秋田市の陸上自衛隊新屋演習場を候補地とする地上配備型迎撃ミサイルシステム「イージス・アショア」について、全国の弁護士有志でつくる自由法曹団は26日、秋田県庁と秋田市役所を訪れ、配備に反対し政府へ計画断念を申し入れるよう求める要請書を、佐竹敬久知事と穂積志市長宛てに提出した。
 新屋演習場は人口約1万3000の新屋勝平地区に隣接し、3キロ圏内には県庁や市役所、病院などの都市インフラが集中する。要請書は有事の際にイージス・アショアが標的となり住民を危険にさらすことを懸念し、配備の狙いは米国の弾道ミサイル防衛体制の強化だと指摘している。

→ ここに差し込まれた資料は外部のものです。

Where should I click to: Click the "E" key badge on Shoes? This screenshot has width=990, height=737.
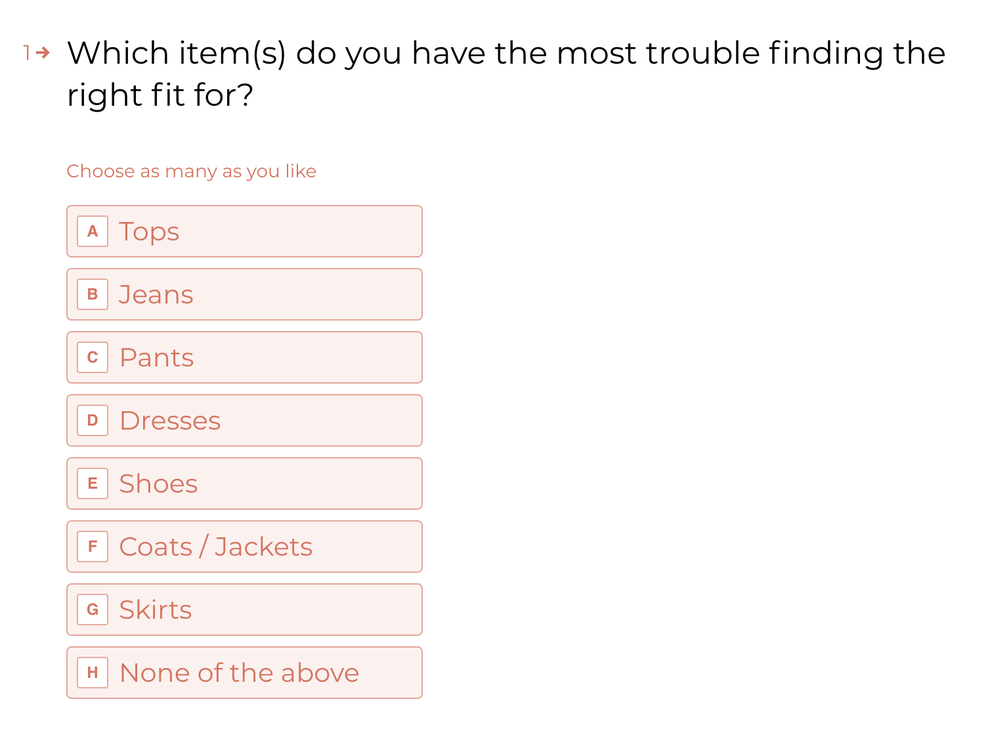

 県庁で記者会見した自由法曹団の船尾徹団長は「配備すれば軍事的緊張をもたらすだけでなく、米国と中国との軍拡競争の一翼を担いかねない」と訴えた。
 泉沢章幹事長は、イージスに「盾」の意味があることに触れて「盾が強固になれば(相手側の攻撃手段の)やりも強固になる。住民の命を守ることと逆行する」と述べた。
 一行は新屋演習場周辺を視察し、新屋勝平地区の住民団体と意見交換した。